Summary: sos: Python tarfile extraction needs change to avoid a warning (CVE-2007-4559 mitigation)
Product: Red Hat Enterprise Linux 9 Reporter: Petr Viktorin <pviktori>
Component: sosAssignee: Pavel Moravec <pmoravec>
Status: NEW --- QA Contact: Supportability QE <supportability-qe>
Severity: unspecified Docs Contact:
Priority: unspecified    
Version: 9.3CC: agk, jcastillo, plambri, sbradley, theute
Target Milestone: rcKeywords: Triaged
Target Release: ---   
Hardware: Unspecified   
OS: Unspecified   
Whiteboard:
Fixed In Version: Doc Type: If docs needed, set a value
Doc Text:
Story Points: ---
Clone Of:
: 2218238 (view as bug list) Environment:
Last Closed: Type: Bug
Regression: --- Mount Type: ---
Documentation: --- CRM:
Verified Versions: Category: ---
oVirt Team: --- RHEL 7.3 requirements from Atomic Host:
Cloudforms Team: --- Target Upstream Version:
Embargoed:
Bug Depends On:    
Bug Blocks: 2218238    

Description Petr Viktorin 2023-06-27 12:41:35 UTC
Hello,
In RHEL 9.3 and 8.9, we're planning to fix the long-standing CVE-2007-4559: Python's `tarfile` module makes it too easy to extract tarballs in an unsafe way.
Unfortunately, for the CVE to be considered fixed, this needs a behavior change. (If you don't think this is the case, let's bring it up with the security team.)
Upstream, Python will emit deprecation warnings for 2 releases, but in RHEL we change the behavior now, emit warnings, and provide ways for customers to restore earlier behavior.
To avoid the warning, software shipped by Red Hat will need a change.

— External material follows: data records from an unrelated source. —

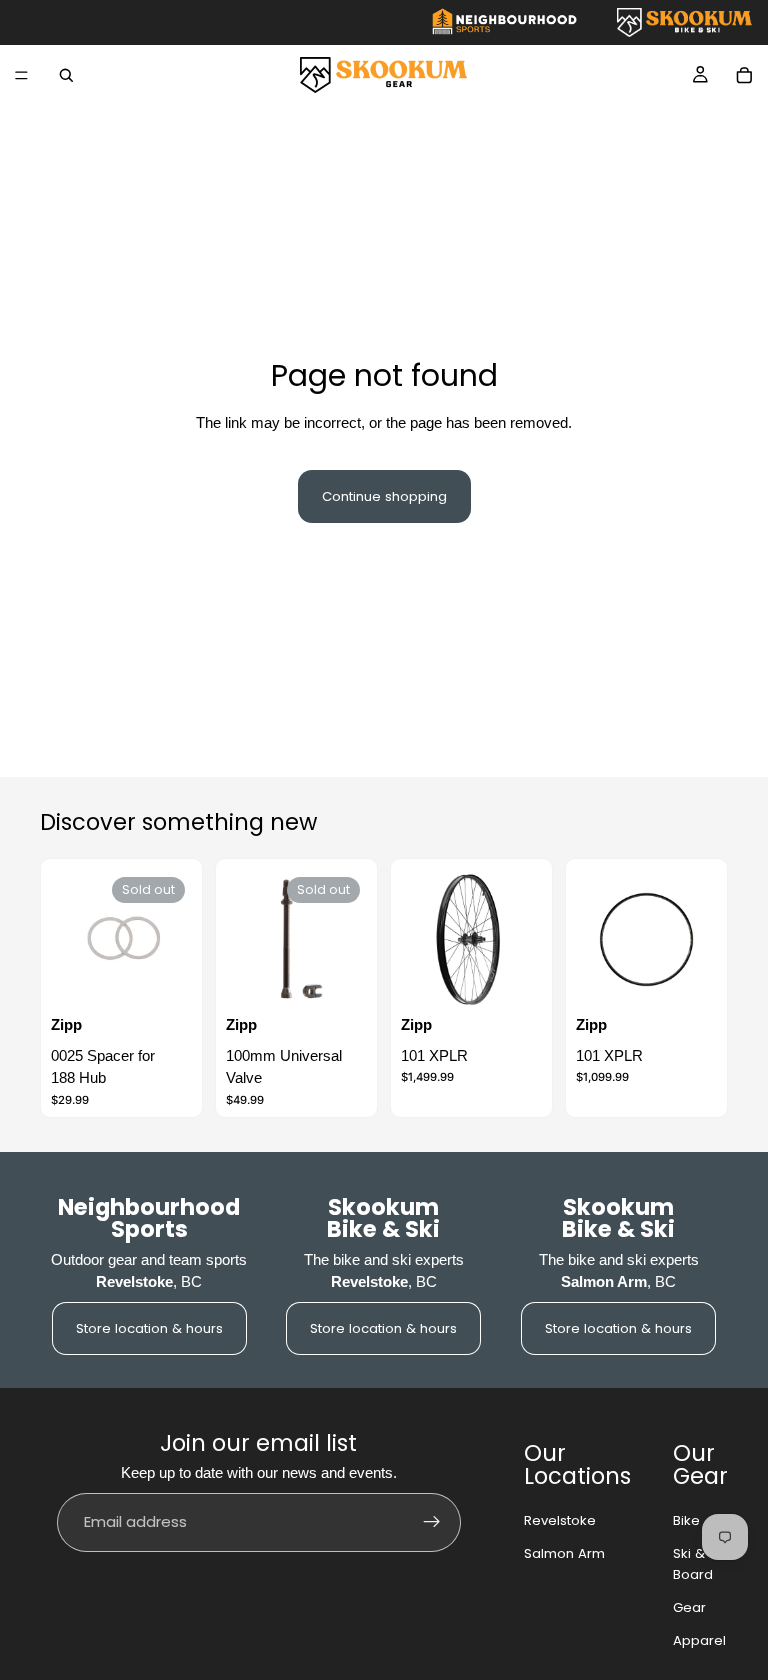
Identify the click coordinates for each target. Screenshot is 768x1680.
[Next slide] (520, 940)
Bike (686, 1520)
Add (704, 980)
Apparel (699, 1640)
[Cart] (744, 75)
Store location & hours (149, 1328)
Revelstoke (560, 1520)
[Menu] (21, 75)
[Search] (66, 75)
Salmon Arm (564, 1553)
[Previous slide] (423, 940)
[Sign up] (432, 1522)
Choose (529, 980)
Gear (689, 1607)
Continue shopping (384, 496)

For more details see upstream PEP 706: https://peps.python.org/pep-0706
and the Red Hat knowledge base draft: https://access.redhat.com/articles/7004769

---

In /usr/lib/python3.9/site-packages/sos/cleaner/archives/__init__.py, sos calls `archive.extractall(path). The call will emit a warning by default, and should be changed to something like:

if hasattr(tarfile, 'data_filter'):
    # Python with CVE-2007-4559 mitigation (PEP 706)
    archive.extractall(path, filter='data')
else:
    # Fallback to a possibly dangerous extraction (before PEP 706)
    archive.extractall(path)

The 'data' filter above attempts a "safe" extraction, intended for pure data archives. For example:
- prevents extracting outside the target directory, and to absolute paths (by raising an exception)
- prevents symlinks pointing outside the target directory, and to absolute paths
- adjusts permissions (for the owner, only the executable bit is honored)
See PEP 706 for details: https://peps.python.org/pep-0706/#filters

If you trust that the archive is not malicious, use `filter='fully_trusted'` instead. That will preserve the existing behavior.

---

Let me know if you have any questions!